We are using a custom SRP with Unity 2019.3.11f1 and CPU-wise the performance can become very, very weird. Case and point, this thread.
We’ve managed to spot some incredibly weird behaviour regarding the jobs that are scheduled when we call ScriptableRenderContext.Cull(). Take a look at these two pictures (profiled on Nintendo Switch, but the same happens on other platforms). Both of them capture the same scene and are just one frame apart from each other. The first one’s CullScriptable method finishes rather quickly (leaving the rest to the jobs), while the second one performs much more jobs before returning a value.
It seems as if there are some jobs executed at the end of the CullScriptable method and the timing of when they’re executed seems random (see the CullPerObjectLights job that is executed right after WaitForJobGroupID on the main thread). This doesn’t allow us to properly apply some optimizations to our SRP that we plan to make in the near future and thus will be a massive performance hog.
Guessing here. The default behavior probably allows enough time for jobs to finish, while where you are calling it doesn’t. The SRP culling job time aligning with CullScriptable in time taken say’s to me it scheduled then immediately waited on those jobs to complete.
I would try changing where you call cull and see if you can’t find a spot that allows more time. Very often the trade off here is sacrifice some accuracy like being a frame late to give jobs more time to run.
Fyi my response was mainly to why it’s all on the main thread. But I would suspect order/timing is also the culprit for why the second frame is doing more work. The timing might be making it cull far more then it should be.

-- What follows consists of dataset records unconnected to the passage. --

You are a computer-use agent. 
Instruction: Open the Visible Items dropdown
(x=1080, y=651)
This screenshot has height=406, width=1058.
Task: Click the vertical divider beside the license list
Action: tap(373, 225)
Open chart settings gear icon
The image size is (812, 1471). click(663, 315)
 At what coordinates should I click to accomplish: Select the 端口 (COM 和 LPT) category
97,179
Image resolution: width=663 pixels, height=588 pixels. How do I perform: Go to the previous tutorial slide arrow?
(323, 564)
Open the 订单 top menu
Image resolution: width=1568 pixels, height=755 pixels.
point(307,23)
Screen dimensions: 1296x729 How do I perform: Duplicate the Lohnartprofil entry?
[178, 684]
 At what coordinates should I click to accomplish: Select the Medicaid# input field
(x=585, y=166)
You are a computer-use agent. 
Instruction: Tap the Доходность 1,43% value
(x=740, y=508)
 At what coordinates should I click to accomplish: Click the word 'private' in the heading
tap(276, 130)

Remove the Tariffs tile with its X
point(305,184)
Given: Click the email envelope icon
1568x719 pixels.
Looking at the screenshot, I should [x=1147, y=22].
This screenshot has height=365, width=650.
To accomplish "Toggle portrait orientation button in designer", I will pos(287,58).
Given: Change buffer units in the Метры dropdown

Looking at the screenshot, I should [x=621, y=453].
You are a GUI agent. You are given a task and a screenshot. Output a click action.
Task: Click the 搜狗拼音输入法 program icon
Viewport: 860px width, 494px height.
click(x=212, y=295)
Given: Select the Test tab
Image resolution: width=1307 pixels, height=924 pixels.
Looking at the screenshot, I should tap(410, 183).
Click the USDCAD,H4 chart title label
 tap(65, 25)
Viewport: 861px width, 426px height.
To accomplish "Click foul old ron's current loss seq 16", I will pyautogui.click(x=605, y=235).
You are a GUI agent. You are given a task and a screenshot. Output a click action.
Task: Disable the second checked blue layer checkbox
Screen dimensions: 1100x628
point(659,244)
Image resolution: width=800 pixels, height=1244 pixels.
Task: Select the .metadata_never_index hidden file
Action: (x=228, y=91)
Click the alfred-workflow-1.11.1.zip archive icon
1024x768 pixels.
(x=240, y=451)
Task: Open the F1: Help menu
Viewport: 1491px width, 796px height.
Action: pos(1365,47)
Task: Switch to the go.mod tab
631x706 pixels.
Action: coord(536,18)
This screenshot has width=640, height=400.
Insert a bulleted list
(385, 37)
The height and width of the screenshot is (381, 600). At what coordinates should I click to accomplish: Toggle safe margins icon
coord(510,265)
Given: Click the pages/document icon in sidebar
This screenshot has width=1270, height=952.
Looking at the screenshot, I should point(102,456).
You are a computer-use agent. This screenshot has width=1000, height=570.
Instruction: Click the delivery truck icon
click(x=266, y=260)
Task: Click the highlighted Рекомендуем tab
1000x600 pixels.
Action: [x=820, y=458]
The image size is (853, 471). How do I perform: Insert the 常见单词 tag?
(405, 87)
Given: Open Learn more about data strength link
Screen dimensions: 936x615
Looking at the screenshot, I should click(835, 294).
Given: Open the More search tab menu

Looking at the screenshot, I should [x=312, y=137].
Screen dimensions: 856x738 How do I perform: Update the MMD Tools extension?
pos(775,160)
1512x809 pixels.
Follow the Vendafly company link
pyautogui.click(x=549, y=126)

Another option is to just use BatchRendererGroup directly and implement the culling callback yourself. Definitely more work but you can easily get rid of all that main thread time waiting because you can time stuff yourself.
As I thought, my planned optimizations didn’t help. We have eliminated all the methods that cause early completes of the jobs by batching them and scheduling at the end, just before calling ScriptableRenderContext.Submit(). The execution time of the ScriptableRenderContext.Cull() varies wildly.
Also found this weird behaviour on the pic. We use ECS for a rendering feature and sometimes the main thread will start executing a couple of jobs regarding the culling (considering that the Cull() method exited early enough for them to even be present at that point). Not a big problem overall, just an interesting thing to point out.